__What you need to do__
Write the next part of the Frederik Pohl obituary below, starting right after its final sentence.

### Extract provided ###

Frederik Pohl, born on November 26, 1919, first published (a pseudonymous science fiction poem) in 1937 and continuously active in the science fiction world ever since, died at the age of 93 in Chicago on September 2, 2013. He was the last major figure whose career began during or before science fiction’s fabled Golden Age, that brief span of supercharged storytelling excellence which lasted from 1938 to 1946. His career in science fiction lasted seventy-six years, nearly equaling the longevity record set by his frequent collaborator, Jack Williamson (1908-2006), eleven years Fred’s senior, whose science fiction career spanned seventy-seven years.
Fred’s career was crowned with awards from both the science fiction community and the broader literary world. His 1977 novel Gateway won four major SF awards: the Hugo, Nebula, Locus, and John W. Campbell Memorial Awards. Over the span of his career, his works received four Hugo Awards, three Nebula Awards, and two John W. Campbell Memorial Awards. He won the National Book Award for his 1979 novel, Jem. He became the twelfth recipient of the Damon Knight Memorial Grand Master Award in 1993. In 1998, he was inducted into the Science Fiction and Fantasy Hall of Fame. He won his final Hugo Award, granted him in 2010, was (oh-so-fittingly, given his history and roots) in the category Best Fan Writer; he won for his work on his blog, The Way the Future Blogs.

### Data supplied ###

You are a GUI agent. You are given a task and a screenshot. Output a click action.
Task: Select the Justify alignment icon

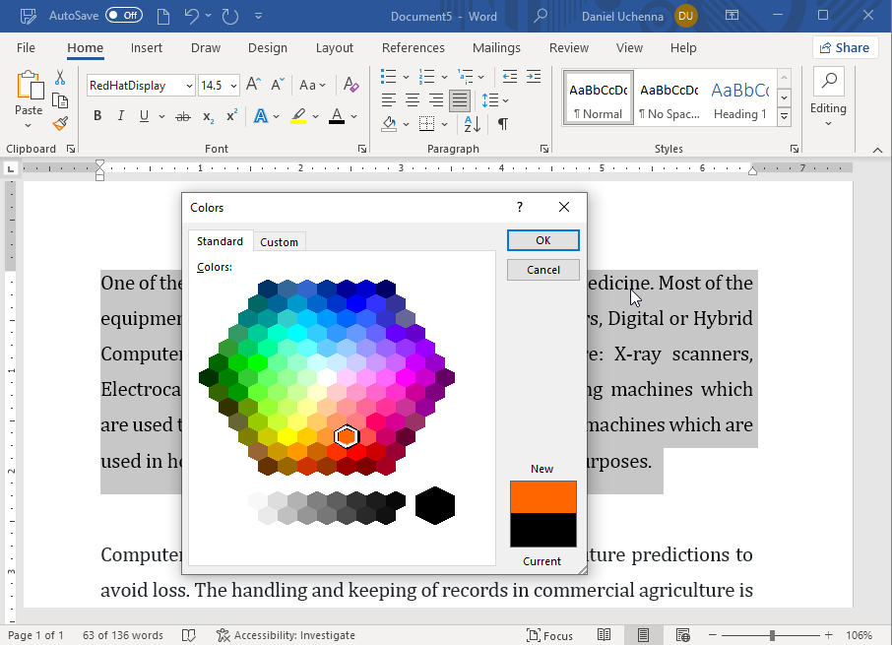point(459,100)
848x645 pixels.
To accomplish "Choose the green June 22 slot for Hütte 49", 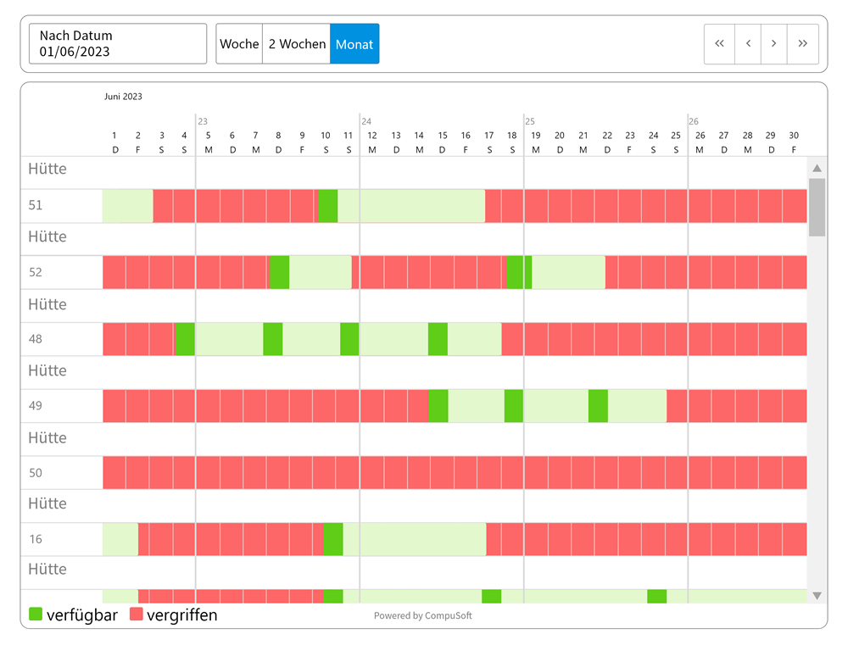I will click(x=598, y=406).
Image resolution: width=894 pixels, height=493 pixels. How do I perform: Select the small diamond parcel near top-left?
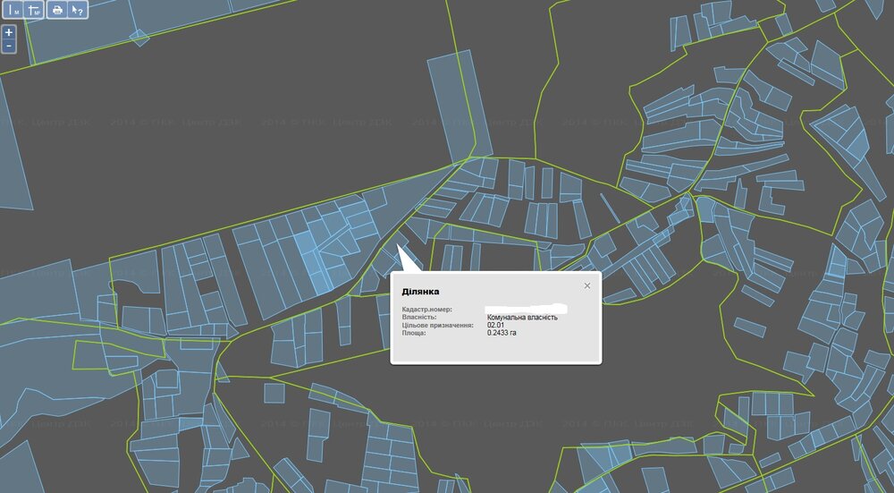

###

__Output of the task__
Even given his tremendous output of more than sixty-five novels and thirty short story collections, I would venture that Fred’s greatest contribution to the field of science fiction was as one of the prime architects of its infrastructure. Today’s reality of science fiction as a thriving literary and commercial realm spanning print, film, television, comics, role-playing games, and virtually every other form of popular media would, in all likelihood, never have come into being without the pioneering work Fred performed, both as a fan and as a professional, during the 1930s, 1940s, and 1950s. Had Fred and his fellow Futurians (who included Isaac Asimov, Cyril Kornbluth, Judith Merril, Donald Wollheim, and James Blish, among others) not created such a vibrant, resilient, attractive, a creatively fertile fan culture in the late 1930s and early 1940s, science fiction as a distinct commercial and literary endeavor probably would have perished in the second half of the 1950s with the death of the pulp magazine industry.
Although the literary roots of science fiction go back at least as far as Mary Shelley’s Frankenstein, or, The Modern Prometheus (1818), its establishment as a distinct commercial literary genre did not occur until a little more than a century later, with the publication of the first issue of Hugo Gernsback’s Amazing Stories in April, 1926. At the height of the science fiction pulp magazine boom, in the early 1950s, more than sixty SF pulp magazines were being published monthly or bimonthly, allowing dozens of professional writers to make their livings solely or primarily from writing science fiction. However, the boom was followed shortly thereafter by a bust. The demise of the American News Company, the nation’s largest magazine distributor, in 1957 kicked off a chain of adverse circumstances which killed off the majority of the pulps. By 1959, the number of science fiction magazines had shrunk to a bare half-dozen, one-tenth the number of magazines which had been published at the height of the boom. Many professional writers, unable to make enough sales in the severely constricted market, stopped writing science fiction altogether. Some returned to the field in the mid-1960s, when the growth of the markets for paperback original fiction, both novel-length and short fiction, breathed new life into the field. Many, however, abandoned the field forever.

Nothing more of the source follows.